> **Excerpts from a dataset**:
----------

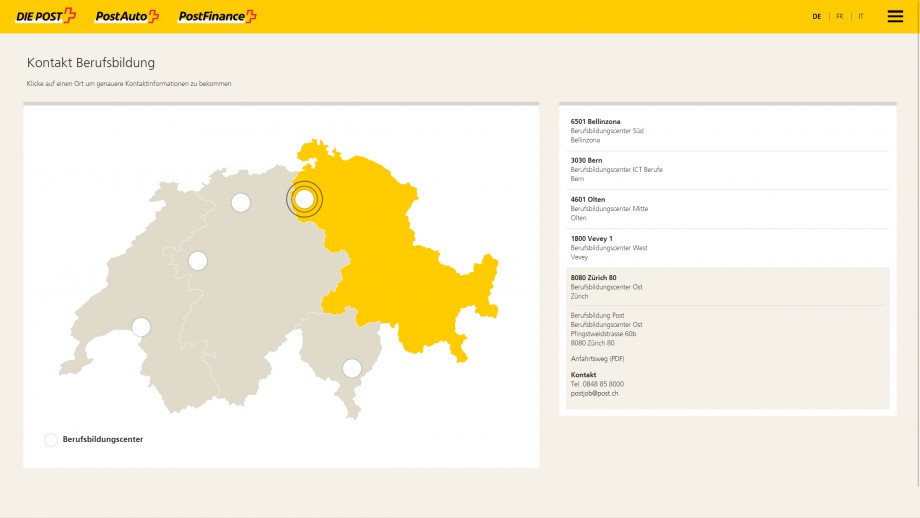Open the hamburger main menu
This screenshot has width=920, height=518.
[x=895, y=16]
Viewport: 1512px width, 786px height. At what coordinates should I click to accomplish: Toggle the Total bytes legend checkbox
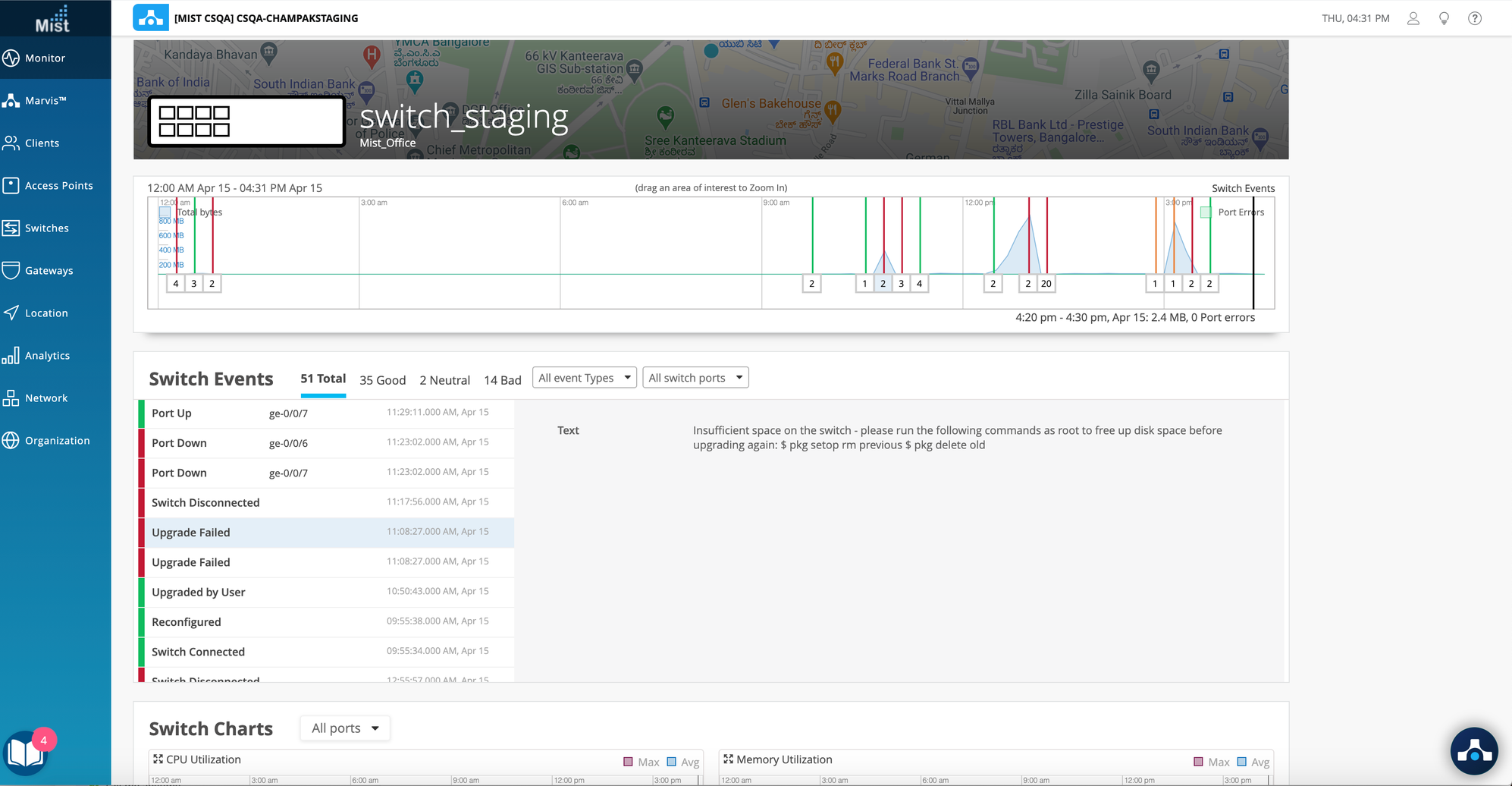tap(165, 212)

----------

> **What the exercise asks**:
Starting with the line containing "Viewport: 1512px width, 786px" and ending with the last line of the records above, write out each line exactly; no pictures.

> **Output of the task**:
Viewport: 1512px width, 786px height. At what coordinates should I click to accomplish: Toggle the Total bytes legend checkbox
tap(165, 212)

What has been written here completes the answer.